◆ **What this task involves**: Each line from the one holding "You are a GUI" to the last line of the listing must be set down exactly. No pictures are to be included.

◆ **Extracted entries**:
- - - - - - -
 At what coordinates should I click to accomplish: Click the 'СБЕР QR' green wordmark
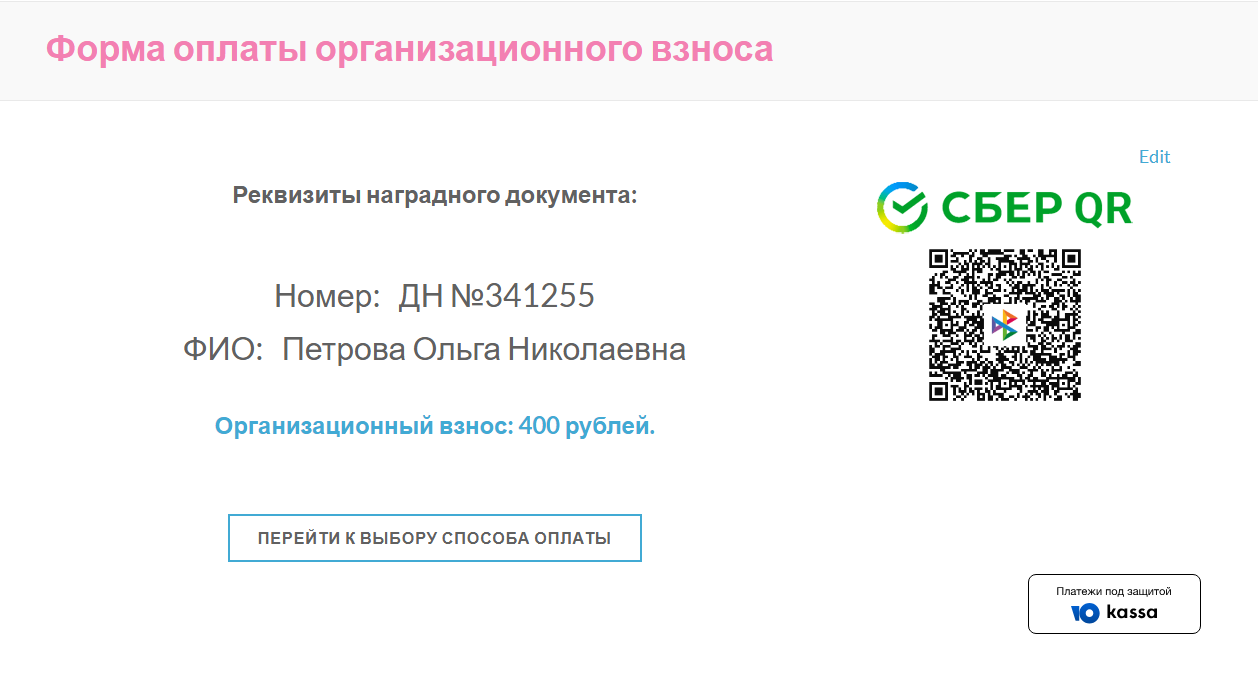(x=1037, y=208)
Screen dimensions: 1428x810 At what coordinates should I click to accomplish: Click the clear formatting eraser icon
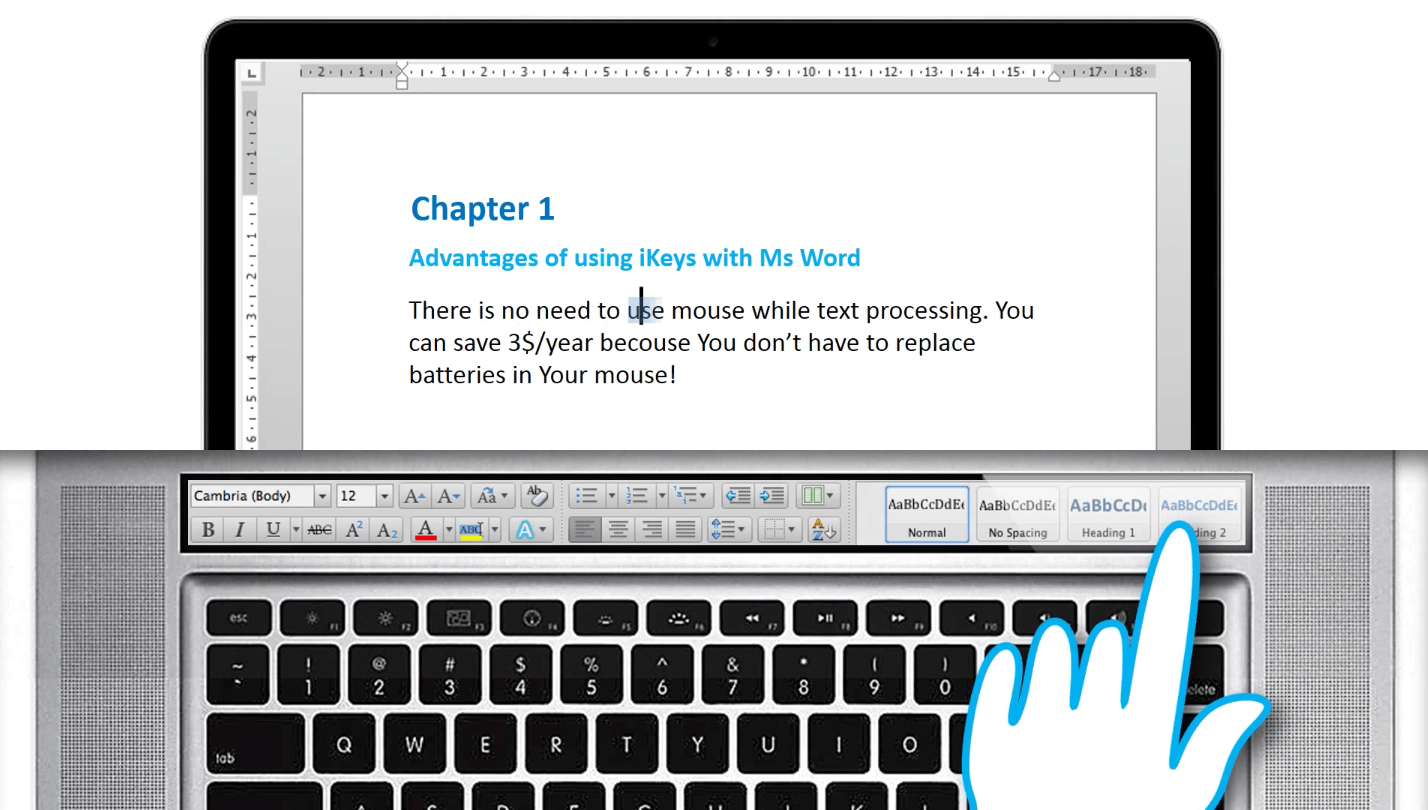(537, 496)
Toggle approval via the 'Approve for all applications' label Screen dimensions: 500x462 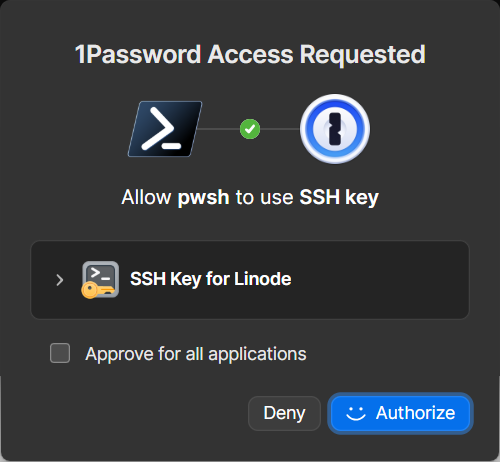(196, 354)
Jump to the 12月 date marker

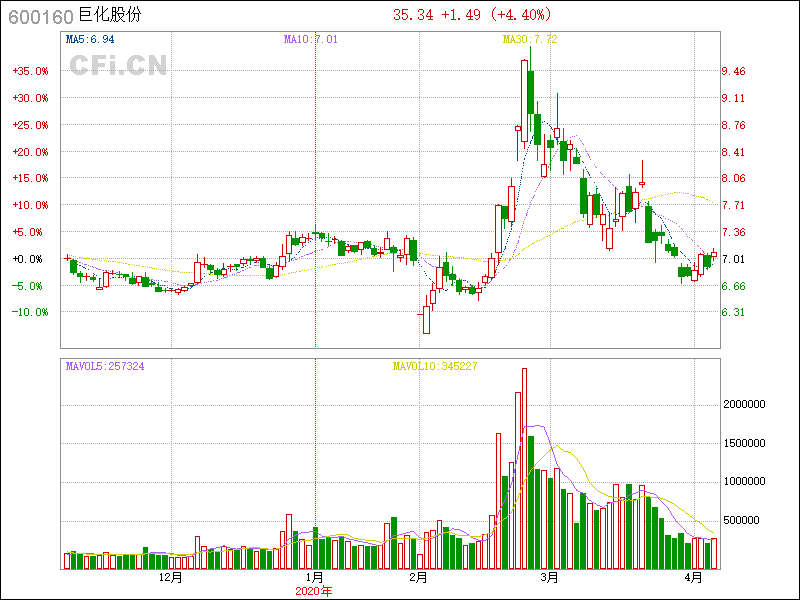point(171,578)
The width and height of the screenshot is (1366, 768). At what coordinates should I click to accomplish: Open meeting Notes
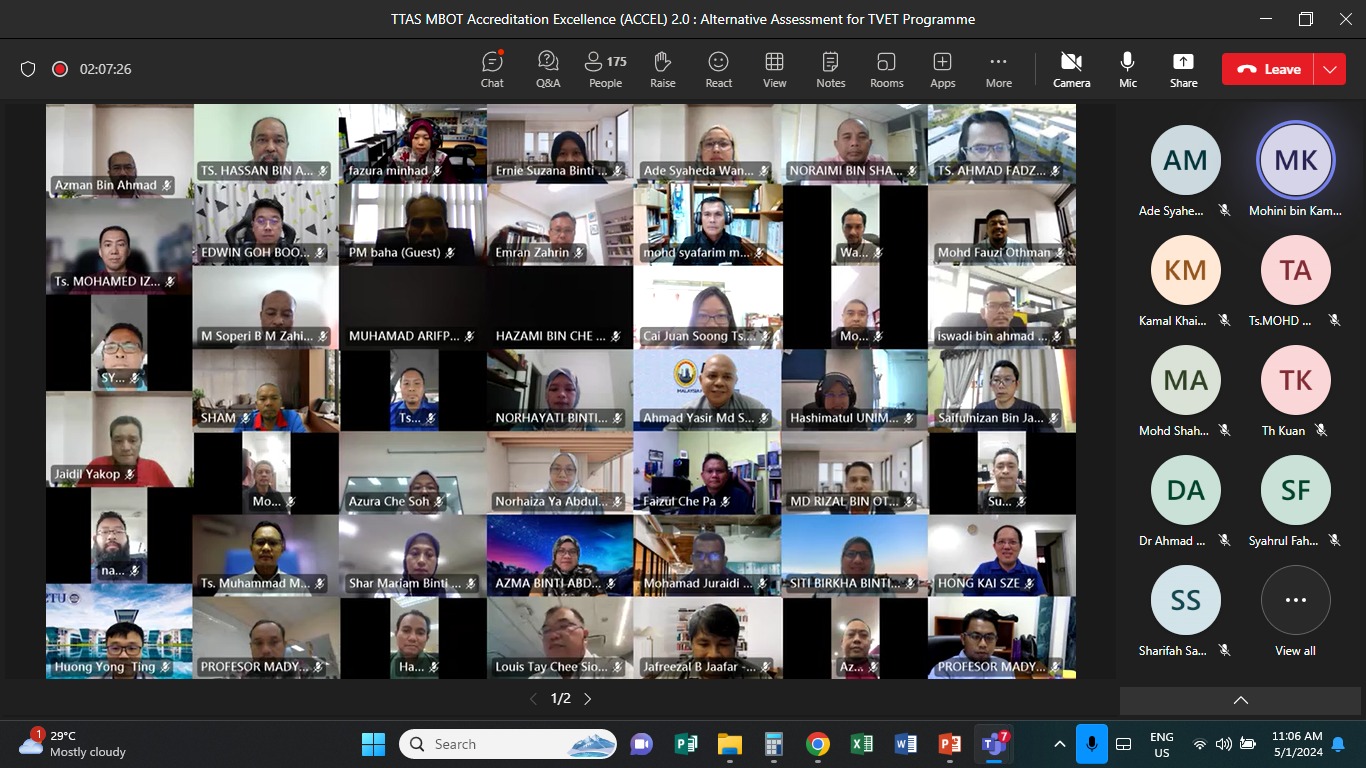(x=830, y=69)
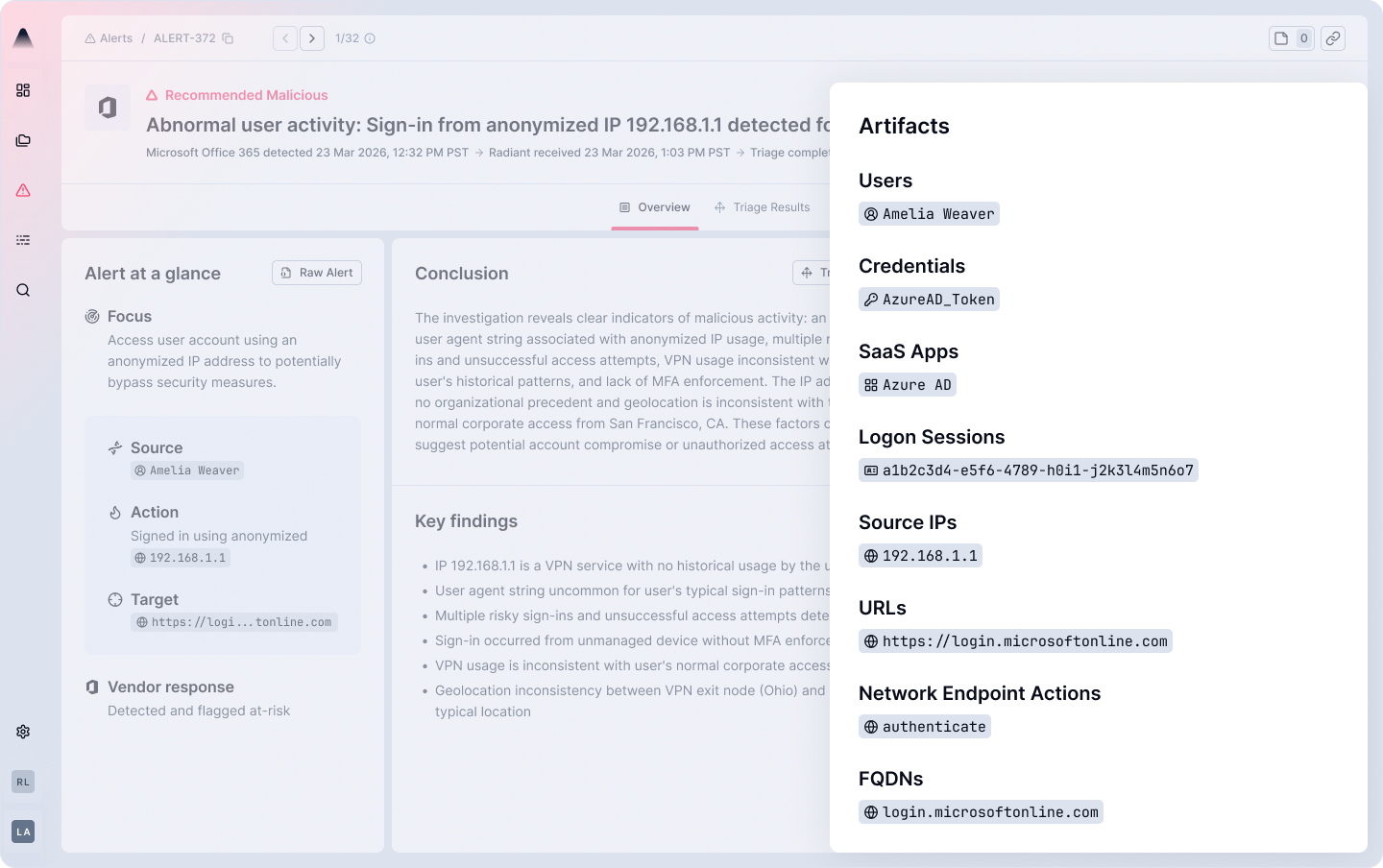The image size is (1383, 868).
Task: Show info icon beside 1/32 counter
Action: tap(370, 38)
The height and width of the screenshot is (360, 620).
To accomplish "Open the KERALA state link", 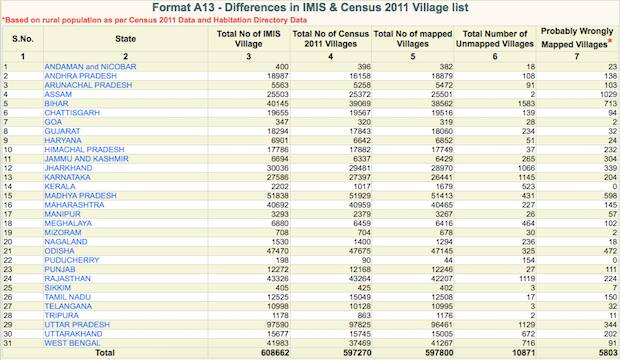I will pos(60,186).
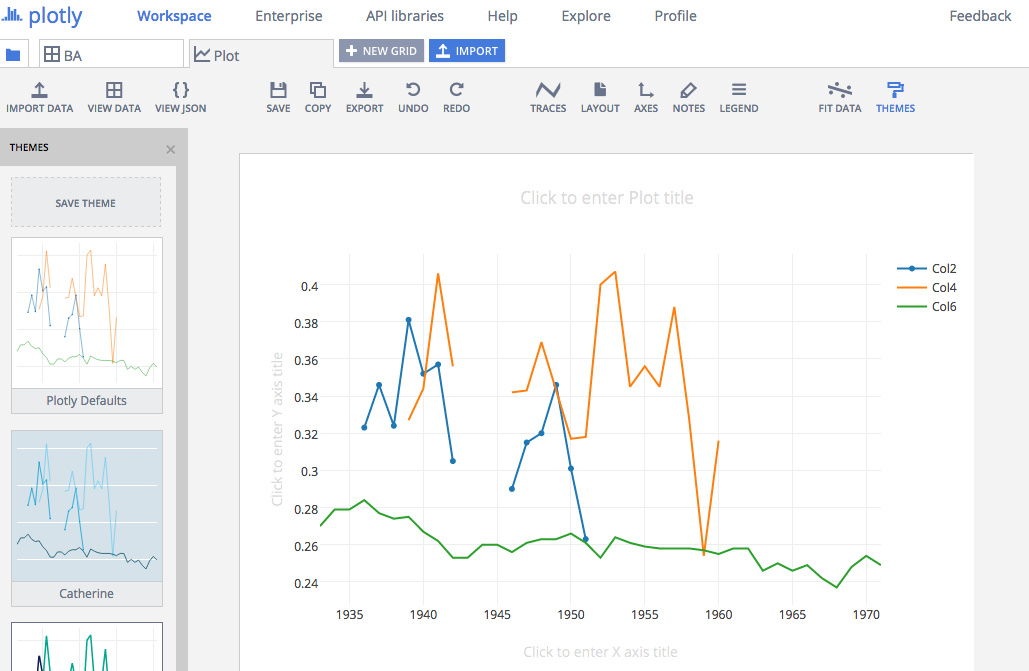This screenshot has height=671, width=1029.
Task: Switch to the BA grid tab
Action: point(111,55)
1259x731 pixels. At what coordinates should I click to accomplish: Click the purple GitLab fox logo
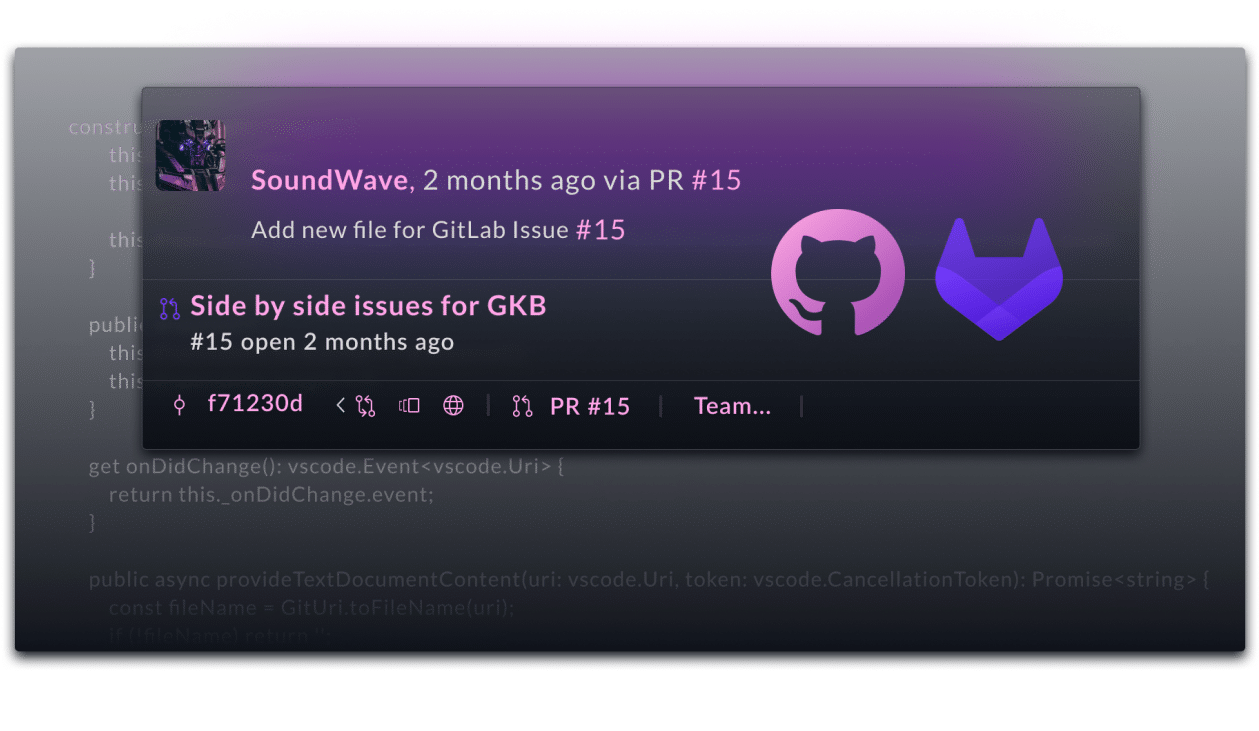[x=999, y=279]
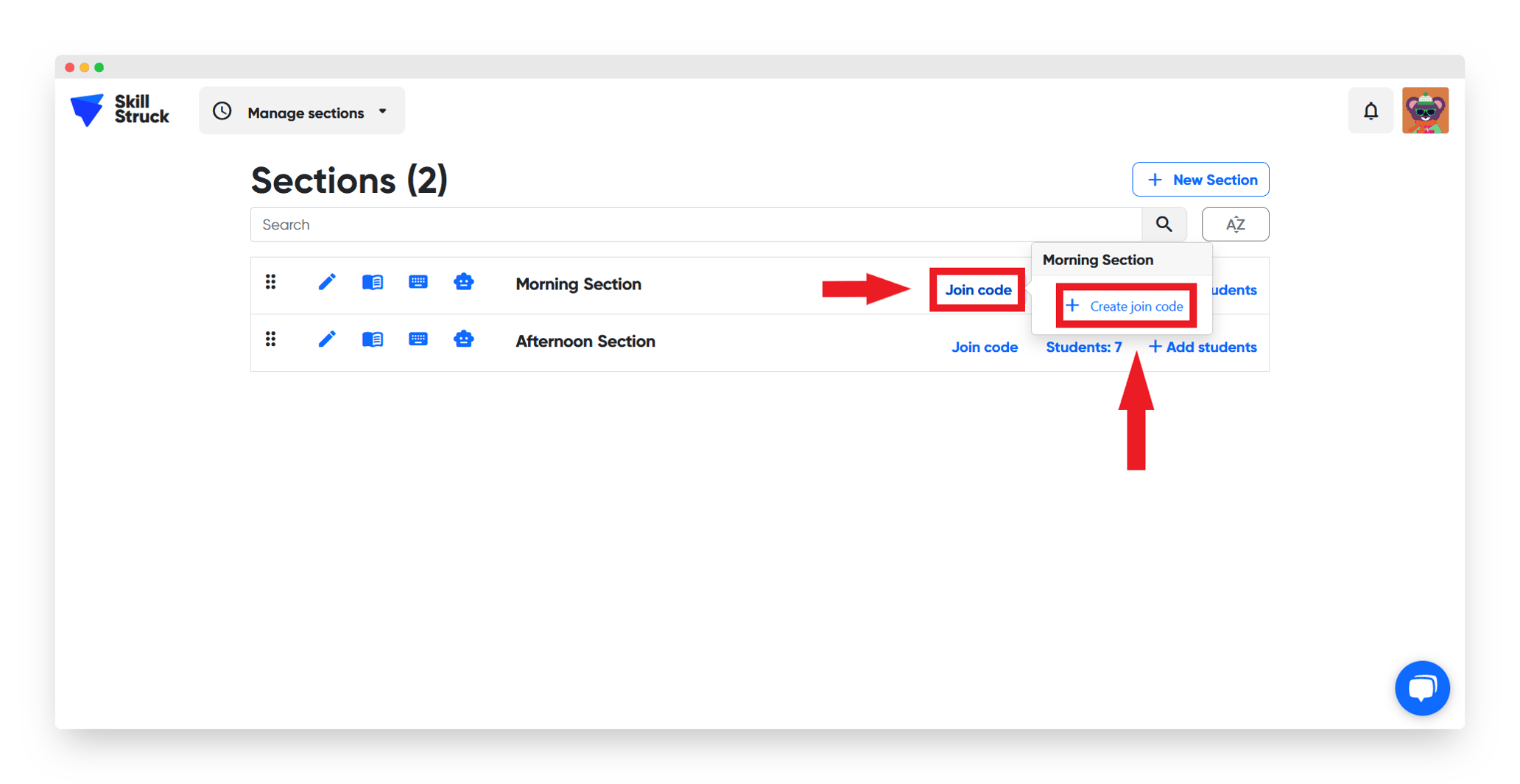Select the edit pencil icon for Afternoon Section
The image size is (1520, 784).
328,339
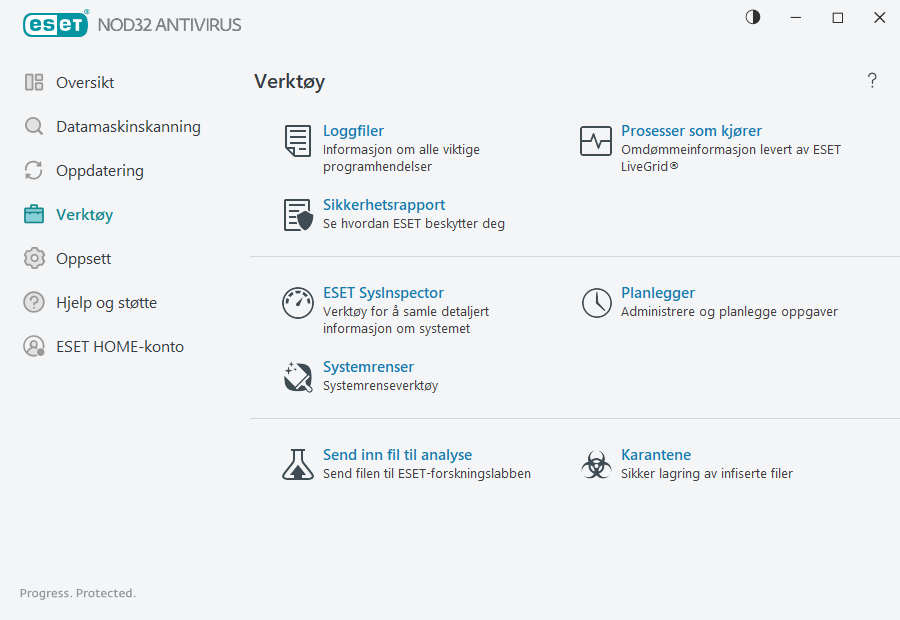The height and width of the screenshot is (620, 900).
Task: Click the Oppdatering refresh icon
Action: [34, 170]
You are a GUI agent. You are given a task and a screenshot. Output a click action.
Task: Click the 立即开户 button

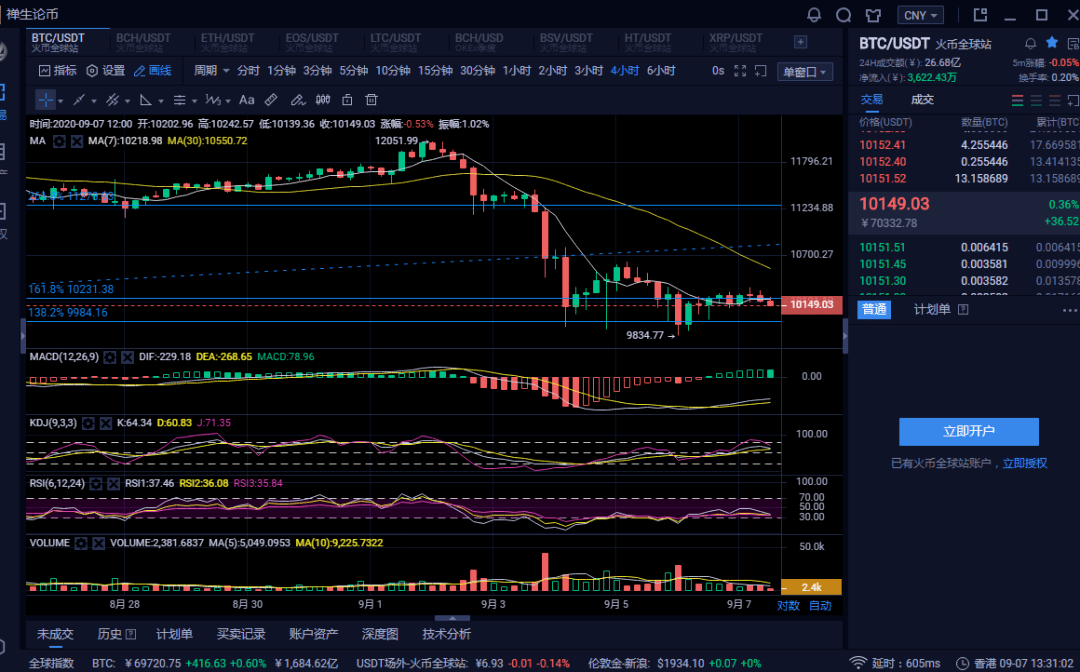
- - - - - - -
◆ **Answer area**:
You are a GUI agent. You are given a task and a screenshot. Output a click action.
Task: Click the 立即开户 button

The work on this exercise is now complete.